Aufgrund seiner Bänderverletzung entschieden Finn und sein Team erst zwei Tage vor dem Abflug nach Bulgarien sehr kurzfristig, dass eine Teilnahme überhaupt möglich sein würde. Die Bedingungen vor Ort stellten dabei eine besondere Herausforderung dar: Das Paddock, die Infrastruktur, die Flugreise sowie die eingeschränkten Möglichkeiten bei Werkzeug, Ersatzmaterial und Verpflegung verlangten dem Team einiges ab. Austragungsort war eine abgelegene Gegend in einem der ärmsten Länder Europas – an einem Ort, an dem sich sprichwörtlich Fuchs und Hase gute Nacht sagen. Einen Fuchs bekamen sie tatsächlich während des Abendessens zu Besuch.

Im Fahrerlager zeigte sich jedoch der Zusammenhalt unter den Teams. Die Fahrer unterstützten sich gegenseitig, und Finn und sein Team durften sich bei den österreichischen Fahrern mitverpflegen.

Die Strecke in Bulgarien präsentierte sich lang, flach und stark endurolastig, gespickt mit anspruchsvollen technischen Passagen. Aufgrund der kurzen Trainingszeitfenster von lediglich zwei Stunden pro Einheit und Kategorie war es Finn nach seiner Verletzungspause nicht möglich, vor dem Seeding einen kompletten Full Run zu absolvieren.

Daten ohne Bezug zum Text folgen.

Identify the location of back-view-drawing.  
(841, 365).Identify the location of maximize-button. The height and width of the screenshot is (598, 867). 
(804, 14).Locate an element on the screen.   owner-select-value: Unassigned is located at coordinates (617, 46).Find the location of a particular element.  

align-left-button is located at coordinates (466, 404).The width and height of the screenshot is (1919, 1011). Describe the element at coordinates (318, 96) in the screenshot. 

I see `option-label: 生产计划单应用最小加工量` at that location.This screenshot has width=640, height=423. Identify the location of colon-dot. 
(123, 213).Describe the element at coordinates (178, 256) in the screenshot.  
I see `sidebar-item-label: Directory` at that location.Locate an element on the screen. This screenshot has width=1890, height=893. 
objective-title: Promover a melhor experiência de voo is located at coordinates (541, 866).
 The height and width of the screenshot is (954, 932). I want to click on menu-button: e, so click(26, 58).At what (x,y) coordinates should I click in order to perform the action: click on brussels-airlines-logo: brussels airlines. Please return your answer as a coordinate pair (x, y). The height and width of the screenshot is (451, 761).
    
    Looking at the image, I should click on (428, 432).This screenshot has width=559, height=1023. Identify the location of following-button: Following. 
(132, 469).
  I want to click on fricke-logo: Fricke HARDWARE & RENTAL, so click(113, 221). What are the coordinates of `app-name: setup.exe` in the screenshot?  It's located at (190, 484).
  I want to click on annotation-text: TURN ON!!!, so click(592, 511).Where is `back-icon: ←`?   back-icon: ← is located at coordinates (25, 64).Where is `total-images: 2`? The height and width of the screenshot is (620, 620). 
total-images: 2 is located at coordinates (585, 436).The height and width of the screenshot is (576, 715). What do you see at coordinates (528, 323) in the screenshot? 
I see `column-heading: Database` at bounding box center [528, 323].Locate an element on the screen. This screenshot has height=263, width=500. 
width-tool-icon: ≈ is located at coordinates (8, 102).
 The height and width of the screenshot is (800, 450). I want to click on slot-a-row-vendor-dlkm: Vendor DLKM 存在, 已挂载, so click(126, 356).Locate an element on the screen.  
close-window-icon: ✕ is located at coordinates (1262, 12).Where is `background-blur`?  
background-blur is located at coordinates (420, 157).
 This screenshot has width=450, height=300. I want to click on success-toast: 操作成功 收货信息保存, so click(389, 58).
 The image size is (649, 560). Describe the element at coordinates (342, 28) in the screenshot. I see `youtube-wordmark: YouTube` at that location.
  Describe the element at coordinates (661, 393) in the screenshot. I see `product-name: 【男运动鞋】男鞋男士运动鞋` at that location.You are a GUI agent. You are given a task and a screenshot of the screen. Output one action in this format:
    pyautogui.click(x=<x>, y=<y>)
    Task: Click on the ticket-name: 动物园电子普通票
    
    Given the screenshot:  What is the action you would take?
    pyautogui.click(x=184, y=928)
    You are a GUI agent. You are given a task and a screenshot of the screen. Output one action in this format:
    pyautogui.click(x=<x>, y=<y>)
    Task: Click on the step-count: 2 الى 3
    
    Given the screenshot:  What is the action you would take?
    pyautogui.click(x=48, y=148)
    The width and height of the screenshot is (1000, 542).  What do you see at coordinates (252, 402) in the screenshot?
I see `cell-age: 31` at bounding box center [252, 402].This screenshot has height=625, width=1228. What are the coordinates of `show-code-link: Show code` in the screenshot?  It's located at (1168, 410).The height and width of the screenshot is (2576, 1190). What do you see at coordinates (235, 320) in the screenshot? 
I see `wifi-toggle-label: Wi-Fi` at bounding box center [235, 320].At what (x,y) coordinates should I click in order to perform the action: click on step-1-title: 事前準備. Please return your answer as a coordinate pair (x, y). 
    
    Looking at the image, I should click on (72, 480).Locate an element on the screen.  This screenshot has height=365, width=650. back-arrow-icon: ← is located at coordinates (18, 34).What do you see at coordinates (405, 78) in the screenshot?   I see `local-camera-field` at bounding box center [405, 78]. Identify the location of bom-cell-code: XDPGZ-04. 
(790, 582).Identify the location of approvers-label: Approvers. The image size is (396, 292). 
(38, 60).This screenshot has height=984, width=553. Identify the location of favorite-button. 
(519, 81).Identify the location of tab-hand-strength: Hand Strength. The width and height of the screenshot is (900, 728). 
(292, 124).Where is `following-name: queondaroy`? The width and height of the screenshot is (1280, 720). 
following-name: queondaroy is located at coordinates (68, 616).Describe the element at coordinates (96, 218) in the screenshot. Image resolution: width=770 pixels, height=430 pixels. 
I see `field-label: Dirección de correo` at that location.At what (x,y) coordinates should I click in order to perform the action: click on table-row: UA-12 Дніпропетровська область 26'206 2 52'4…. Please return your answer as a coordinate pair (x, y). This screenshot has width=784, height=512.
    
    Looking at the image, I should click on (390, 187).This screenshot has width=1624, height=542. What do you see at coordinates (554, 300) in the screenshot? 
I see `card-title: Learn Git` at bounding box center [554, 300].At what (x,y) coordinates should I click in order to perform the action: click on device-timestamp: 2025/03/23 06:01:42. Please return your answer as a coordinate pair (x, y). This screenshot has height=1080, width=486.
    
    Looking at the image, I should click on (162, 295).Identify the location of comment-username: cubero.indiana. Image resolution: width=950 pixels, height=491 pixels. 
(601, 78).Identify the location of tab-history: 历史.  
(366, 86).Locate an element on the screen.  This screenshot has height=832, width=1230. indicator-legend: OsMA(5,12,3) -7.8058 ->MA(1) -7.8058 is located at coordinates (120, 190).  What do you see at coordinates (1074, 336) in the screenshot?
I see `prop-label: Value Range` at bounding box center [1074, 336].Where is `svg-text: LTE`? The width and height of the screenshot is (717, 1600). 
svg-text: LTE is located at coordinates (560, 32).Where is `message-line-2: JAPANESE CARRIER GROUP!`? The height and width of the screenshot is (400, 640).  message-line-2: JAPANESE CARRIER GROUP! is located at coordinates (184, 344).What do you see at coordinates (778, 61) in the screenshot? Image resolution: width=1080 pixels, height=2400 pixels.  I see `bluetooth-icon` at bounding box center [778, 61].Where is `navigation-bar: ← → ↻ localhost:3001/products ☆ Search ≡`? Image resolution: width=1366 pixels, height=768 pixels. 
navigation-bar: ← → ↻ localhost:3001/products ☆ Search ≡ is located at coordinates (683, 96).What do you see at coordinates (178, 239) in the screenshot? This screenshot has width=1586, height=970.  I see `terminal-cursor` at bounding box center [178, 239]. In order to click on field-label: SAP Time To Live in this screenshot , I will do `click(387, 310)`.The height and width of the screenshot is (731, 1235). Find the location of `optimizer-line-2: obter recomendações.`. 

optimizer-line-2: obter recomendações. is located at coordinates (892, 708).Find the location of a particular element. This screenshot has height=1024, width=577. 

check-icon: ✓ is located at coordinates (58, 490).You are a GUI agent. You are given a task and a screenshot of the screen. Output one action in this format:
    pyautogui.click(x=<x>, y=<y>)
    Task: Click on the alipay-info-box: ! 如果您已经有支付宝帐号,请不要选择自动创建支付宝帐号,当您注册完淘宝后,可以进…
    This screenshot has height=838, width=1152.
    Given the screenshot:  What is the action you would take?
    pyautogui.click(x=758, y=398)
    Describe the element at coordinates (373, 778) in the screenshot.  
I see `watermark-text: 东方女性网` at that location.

Bei perfekten Wetterbedingungen gingen am Samstag insgesamt 326 Fahrer aus 26 Nationen ins Seeding. Nach einer zweimonatigen Verletzungspause gelang Finn mit Platz 17 ein solides Comeback-Ergebnis.

Im Finallauf am Sonntag musste Finn nach einem Sturz jedoch einen Rückschlag hinnehmen und beendete das Rennen auf Platz 57. Dennoch zeigte er Kampfgeist und brachte den Lauf auf dem Bike zu Ende. Mit einer für ihn „sensationellen“ Fahrzeit von 16 Minuten konnte er das Rennen trotz des Sturzes beenden. Glücklicherweise blieb es bei Prellungen und Schürfungen.

Auch wenn sich Finn nach dem gelungenen Comeback im Seeding mehr vom Finale erhofft hatte, durfte er vor allem froh sein, die anspruchsvolle Rennwoche ohne schwerere Verletzungen überstanden zu haben.